Xcel Energy’s Renewable*Connect program provides a flexible subscription model for residential and C&I customers to source their energy from solar and wind projects. TCustomers can choose monthly or annual subscriptions with no minimum volume requirement, making it adaptable for different energy needs. The program includes a premium that varies depending on the term length of the subscription. For example, the monthly subscription may add about 1.5 cents per kWh, while an annual subscription could add about 1.2 cents per kWh.

Are There any Drawbacks to Green Tariff Programs?

For customers in regulated energy markets, green tariff programs offer a pathway to choose clean energy, often at a premium and sometimes with volumetric constraints. There are no drawbacks to participating when programs are offered but customers may find that their choices are limited or non-existent depending on the utility and the market, or they may find opting into the program to be cost prohibitive. More sophisticated corporates may not find the infrastructure for granular certificates or hourly RECs, but over time the expectation is that these programs will evolve to meet the needs of customers.

Differentiating as a Utility

Utilities looking to stand out can design robust green tariff programs that not only meet but exceed customer expectations. Tracking data is crucial in ensuring program commitments are met. Cleartrace supports utilities in these efforts by providing tools to allocate attributes appropriately, track generation data, and match loads accurately.

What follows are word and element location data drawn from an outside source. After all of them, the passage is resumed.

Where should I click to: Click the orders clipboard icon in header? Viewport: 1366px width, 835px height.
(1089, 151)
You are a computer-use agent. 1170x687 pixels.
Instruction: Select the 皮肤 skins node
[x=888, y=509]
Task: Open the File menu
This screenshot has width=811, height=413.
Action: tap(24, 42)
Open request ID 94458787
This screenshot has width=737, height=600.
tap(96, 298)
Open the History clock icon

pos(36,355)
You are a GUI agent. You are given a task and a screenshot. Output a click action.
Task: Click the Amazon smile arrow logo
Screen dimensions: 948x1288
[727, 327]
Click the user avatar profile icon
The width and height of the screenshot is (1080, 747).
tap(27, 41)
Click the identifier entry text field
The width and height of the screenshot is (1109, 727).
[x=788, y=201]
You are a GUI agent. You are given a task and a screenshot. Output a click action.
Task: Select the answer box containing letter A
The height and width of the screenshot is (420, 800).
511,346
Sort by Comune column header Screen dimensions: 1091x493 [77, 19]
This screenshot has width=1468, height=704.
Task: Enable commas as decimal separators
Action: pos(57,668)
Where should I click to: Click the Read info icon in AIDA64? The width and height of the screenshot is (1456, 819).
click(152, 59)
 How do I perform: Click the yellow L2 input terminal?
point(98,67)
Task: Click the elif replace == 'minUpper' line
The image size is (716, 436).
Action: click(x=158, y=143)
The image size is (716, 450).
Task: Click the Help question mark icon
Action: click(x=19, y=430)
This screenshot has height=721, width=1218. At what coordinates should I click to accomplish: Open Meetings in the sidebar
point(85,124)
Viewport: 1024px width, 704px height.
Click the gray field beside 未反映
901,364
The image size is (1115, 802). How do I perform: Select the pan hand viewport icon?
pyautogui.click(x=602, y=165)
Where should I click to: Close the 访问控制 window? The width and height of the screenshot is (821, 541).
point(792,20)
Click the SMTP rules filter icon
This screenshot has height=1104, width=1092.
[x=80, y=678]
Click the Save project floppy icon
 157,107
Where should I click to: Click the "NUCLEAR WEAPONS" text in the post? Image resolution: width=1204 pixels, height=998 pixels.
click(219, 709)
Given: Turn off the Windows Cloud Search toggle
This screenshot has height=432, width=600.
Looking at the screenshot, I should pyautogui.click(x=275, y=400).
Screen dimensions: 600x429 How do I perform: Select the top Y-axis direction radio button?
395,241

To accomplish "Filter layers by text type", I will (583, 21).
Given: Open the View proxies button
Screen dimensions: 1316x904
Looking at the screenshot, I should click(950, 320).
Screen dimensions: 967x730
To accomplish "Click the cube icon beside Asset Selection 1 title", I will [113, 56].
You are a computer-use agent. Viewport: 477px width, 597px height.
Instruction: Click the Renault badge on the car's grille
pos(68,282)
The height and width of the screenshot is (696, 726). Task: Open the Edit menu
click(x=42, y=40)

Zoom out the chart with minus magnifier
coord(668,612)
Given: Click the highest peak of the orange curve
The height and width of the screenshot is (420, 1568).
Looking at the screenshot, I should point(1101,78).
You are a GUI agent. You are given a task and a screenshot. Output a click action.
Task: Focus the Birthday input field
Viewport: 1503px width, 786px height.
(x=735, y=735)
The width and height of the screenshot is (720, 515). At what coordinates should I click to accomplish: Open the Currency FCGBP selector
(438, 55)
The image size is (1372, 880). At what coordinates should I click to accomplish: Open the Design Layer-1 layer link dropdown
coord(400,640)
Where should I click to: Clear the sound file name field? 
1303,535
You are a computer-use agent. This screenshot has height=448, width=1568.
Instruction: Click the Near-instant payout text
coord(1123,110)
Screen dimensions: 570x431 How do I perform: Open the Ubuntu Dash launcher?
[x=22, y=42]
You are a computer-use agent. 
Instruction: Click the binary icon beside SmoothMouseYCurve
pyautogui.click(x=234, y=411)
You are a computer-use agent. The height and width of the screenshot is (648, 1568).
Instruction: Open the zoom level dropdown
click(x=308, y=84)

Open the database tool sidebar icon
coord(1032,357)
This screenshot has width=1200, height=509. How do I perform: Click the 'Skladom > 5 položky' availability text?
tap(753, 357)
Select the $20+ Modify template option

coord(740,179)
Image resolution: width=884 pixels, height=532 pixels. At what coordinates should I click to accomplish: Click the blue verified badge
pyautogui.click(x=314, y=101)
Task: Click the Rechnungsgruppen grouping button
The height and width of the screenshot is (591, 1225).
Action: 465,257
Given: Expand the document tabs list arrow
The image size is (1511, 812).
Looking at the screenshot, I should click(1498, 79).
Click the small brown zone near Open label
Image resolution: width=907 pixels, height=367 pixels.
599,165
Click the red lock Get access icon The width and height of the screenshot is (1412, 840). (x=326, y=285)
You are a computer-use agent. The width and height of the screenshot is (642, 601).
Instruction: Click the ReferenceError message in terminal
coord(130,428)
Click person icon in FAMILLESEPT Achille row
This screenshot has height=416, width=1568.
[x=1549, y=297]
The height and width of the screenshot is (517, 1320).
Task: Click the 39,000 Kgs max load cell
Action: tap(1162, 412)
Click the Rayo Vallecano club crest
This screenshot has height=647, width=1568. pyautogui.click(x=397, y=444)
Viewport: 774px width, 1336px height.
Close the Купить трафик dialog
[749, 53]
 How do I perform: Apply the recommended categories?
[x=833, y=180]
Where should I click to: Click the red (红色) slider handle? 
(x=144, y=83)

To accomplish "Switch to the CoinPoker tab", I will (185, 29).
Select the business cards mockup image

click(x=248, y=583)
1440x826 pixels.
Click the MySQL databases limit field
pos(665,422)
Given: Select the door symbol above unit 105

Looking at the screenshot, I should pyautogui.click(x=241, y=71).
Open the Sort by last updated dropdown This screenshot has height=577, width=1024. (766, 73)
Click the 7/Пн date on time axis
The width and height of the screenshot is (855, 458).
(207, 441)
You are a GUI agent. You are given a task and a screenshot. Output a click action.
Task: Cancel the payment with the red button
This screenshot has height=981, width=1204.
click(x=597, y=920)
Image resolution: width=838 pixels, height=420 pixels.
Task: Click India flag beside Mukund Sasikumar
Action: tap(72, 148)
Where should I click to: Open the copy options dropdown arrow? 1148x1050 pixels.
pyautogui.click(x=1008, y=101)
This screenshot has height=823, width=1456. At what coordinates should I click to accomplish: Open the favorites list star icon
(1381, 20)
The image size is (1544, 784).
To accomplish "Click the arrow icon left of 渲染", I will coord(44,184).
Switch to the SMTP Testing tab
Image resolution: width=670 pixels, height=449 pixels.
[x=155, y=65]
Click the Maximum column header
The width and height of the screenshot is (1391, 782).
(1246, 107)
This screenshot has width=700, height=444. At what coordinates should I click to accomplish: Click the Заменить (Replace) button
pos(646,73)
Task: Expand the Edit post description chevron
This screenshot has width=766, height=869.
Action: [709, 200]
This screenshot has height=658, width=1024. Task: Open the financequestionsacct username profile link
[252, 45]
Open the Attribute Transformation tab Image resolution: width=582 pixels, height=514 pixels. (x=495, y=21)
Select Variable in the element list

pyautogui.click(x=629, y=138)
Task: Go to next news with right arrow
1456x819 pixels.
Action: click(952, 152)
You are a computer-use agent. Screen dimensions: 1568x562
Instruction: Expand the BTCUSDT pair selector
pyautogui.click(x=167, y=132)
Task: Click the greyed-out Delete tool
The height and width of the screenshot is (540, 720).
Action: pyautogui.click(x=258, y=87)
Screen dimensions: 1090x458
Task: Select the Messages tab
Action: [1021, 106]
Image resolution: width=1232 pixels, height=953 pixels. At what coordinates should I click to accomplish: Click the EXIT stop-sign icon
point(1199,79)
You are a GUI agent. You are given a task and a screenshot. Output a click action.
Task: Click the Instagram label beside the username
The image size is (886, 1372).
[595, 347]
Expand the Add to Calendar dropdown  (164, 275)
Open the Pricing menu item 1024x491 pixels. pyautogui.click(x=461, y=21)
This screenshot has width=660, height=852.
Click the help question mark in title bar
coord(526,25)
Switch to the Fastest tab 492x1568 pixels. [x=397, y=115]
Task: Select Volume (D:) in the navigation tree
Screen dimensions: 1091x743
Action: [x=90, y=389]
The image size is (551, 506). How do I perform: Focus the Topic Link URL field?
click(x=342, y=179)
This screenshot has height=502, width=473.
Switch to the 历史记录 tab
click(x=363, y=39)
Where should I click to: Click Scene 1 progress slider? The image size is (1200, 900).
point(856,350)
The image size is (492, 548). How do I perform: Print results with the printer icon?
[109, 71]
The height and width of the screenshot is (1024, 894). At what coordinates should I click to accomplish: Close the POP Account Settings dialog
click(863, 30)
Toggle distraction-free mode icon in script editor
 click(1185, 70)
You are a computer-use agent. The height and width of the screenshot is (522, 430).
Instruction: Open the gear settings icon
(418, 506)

Creating ambitious programs that partner with customers to set and achieve new decarbonization targets through innovative collaborations is another way utilities can differentiate themselves. As customers demand more comprehensive clean energy solutions, utilities must evolve to offer advanced programs that support their customers’ net-zero ambitions.

Looking Ahead

The demand for green tariff programs is growing as businesses and consumers alike strive to meet net-zero targets. While utility programs are regulated and often move slowly due to a variety of complexities in the process, corporate customers are pushing utilities for more options and more data to back up their claims.